* _SOURCE PASSAGE_:

*** Begin section ***

What Is Dandruff and How to Get Rid of It

What’s the strangest thing you’ve ever said to someone? I’ll go first. “Do you know you can get dandruff on your face?” This is my response when patients come to my office with complaints of redness, flaking, and itching on their faces. Dandruff, medically referred to as seborrheic dermatitis, is a very common skin condition. The main culprit is malassezia, a family of fungi that exclusively affects the skin and is implicated in several common skin conditions.

Studies have identified the presence of malassezia yeast on infant skin, suggesting the yeast can live in harmony with the various skin flora that naturally occur on human skin. For reasons not yet known, it is unclear when the yeast takes a turn from a harmless skin resident to a pathogen.

In infants, malassezia causes “cradle cap,” which looks like white, thick, greasy scales on the scalp. When seborrheic dermatitis is flaring, it presents as flaking, redness, and sometimes itching on the T-zone of your face.

On occasion, dandruff can even occur on the body, including the chest, underarms, and groin. This condition has been reported to be three times more common in men than women.

Once my patient’s shock has worn off, I reply by saying, “This is a type of yeast that lives on everyone’s skin but likes the taste of your oil glands and causes the rash.” The risk increases with age, and the incidence doubles over age 65. While this condition can flare sporadically, external triggers are also important to remember. These include:

  • Weather (heat or cold): Hotter temperatures can cause sweating, which can contribute to flares. Colder temperatures are typically associated with more occlusive clothing, which is a known trigger.
  • Immunosuppression: Conditions like diabetes, chronic antibiotic use, and HIV have increased the risk of seborrheic dermatitis.
  • Tight clothing: Wearing tight clothing or non-breathable fabrics can result in skin-colored to inflamed bumps located on the trunk and upper arms known as pityrosporum folliculitis.

*** End section ***

* _TASK INSTRUCTIONS_:
a – Please reproduce the stretch of the dandruff article from "Studies have identified" through "of your face.", word for word.
b – Carry the dandruff article forward, picking up right after its final line.

* _STORED DATA_:
*** Begin section ***

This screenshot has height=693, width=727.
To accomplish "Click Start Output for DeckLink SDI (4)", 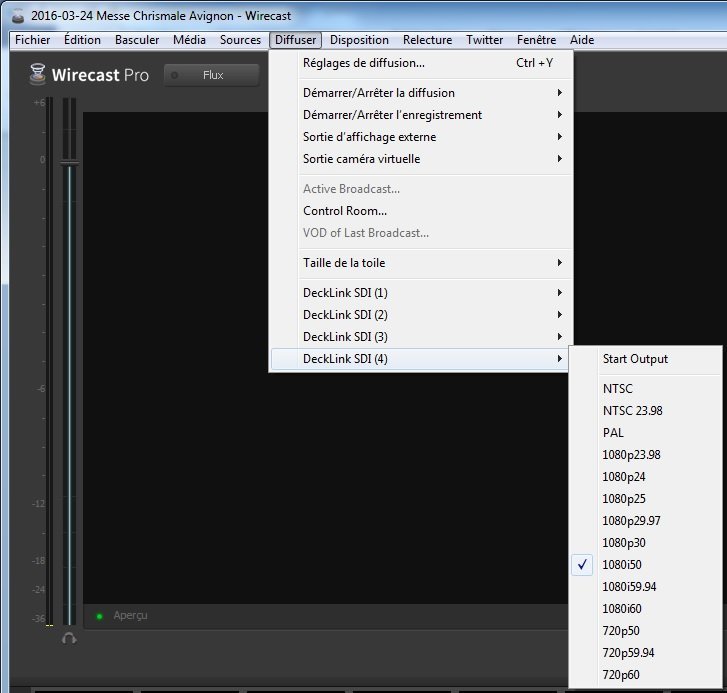I will [635, 359].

*** End section ***

* _RESPONSE LIST_:
a –
Studies have identified the presence of malassezia yeast on infant skin, suggesting the yeast can live in harmony with the various skin flora that naturally occur on human skin. For reasons not yet known, it is unclear when the yeast takes a turn from a harmless skin resident to a pathogen.

In infants, malassezia causes “cradle cap,” which looks like white, thick, greasy scales on the scalp. When seborrheic dermatitis is flaring, it presents as flaking, redness, and sometimes itching on the T-zone of your face.

b –
  • Oil-based products: Malassezia is a fat-loving yeast. Additional oil applied to the skin can contribute to the fuel needed for yeast overgrowth.
  • Activity of your oil glands: In my previous blog, I discussed the size and activity of your sebaceous or oil glands are determined by your genetics. The larger and more active your oil glands are, the more likely it is that you can develop dandruff or any presentation of the malassezia yeast.
  • Emotional stress: Early studies showed seborrheic dermatitis can be triggered only days after an emotionally stressful event.

Malassezia is not only implicated in dandruff, but this yeast can manifest in many different ways on the skin. One presentation is skin-colored bumps located on the forehead, chest, and back referred to as pityrosporum folliculitis (or “fungal acne” for TikTok enthusiasts).

Alternatively, it can show up as splotchy light or dark scaly patches on the trunk called tinea versicolor. This typically is more noticeable in the summer. There are usually no symptoms, although the discoloration is quite bothersome to patients.

Treatments range from over-the-counter to prescription strength products. I typically incorporate both options and discuss both treatment and maintenance options.

Antifungal treatments like tea tree oil, selenium sulfide, and pyrithione zinc are affordable options and a great place to start treatment. Depending on your preference, the above options come in various formulations, including shampoos, conditioners, and leave-on treatments.

I recommend choosing a product that does not cause significant dryness or irritation. If you opt for a shampoo, it is recommended to leave it on for at least 3 minutes before thorough rinsing. Tea tree oil is one of the only oils that should not worsen dandruff.  Studies show 5% tea tree oil-based shampoos are a safe and well-tolerated option for treating dandruff.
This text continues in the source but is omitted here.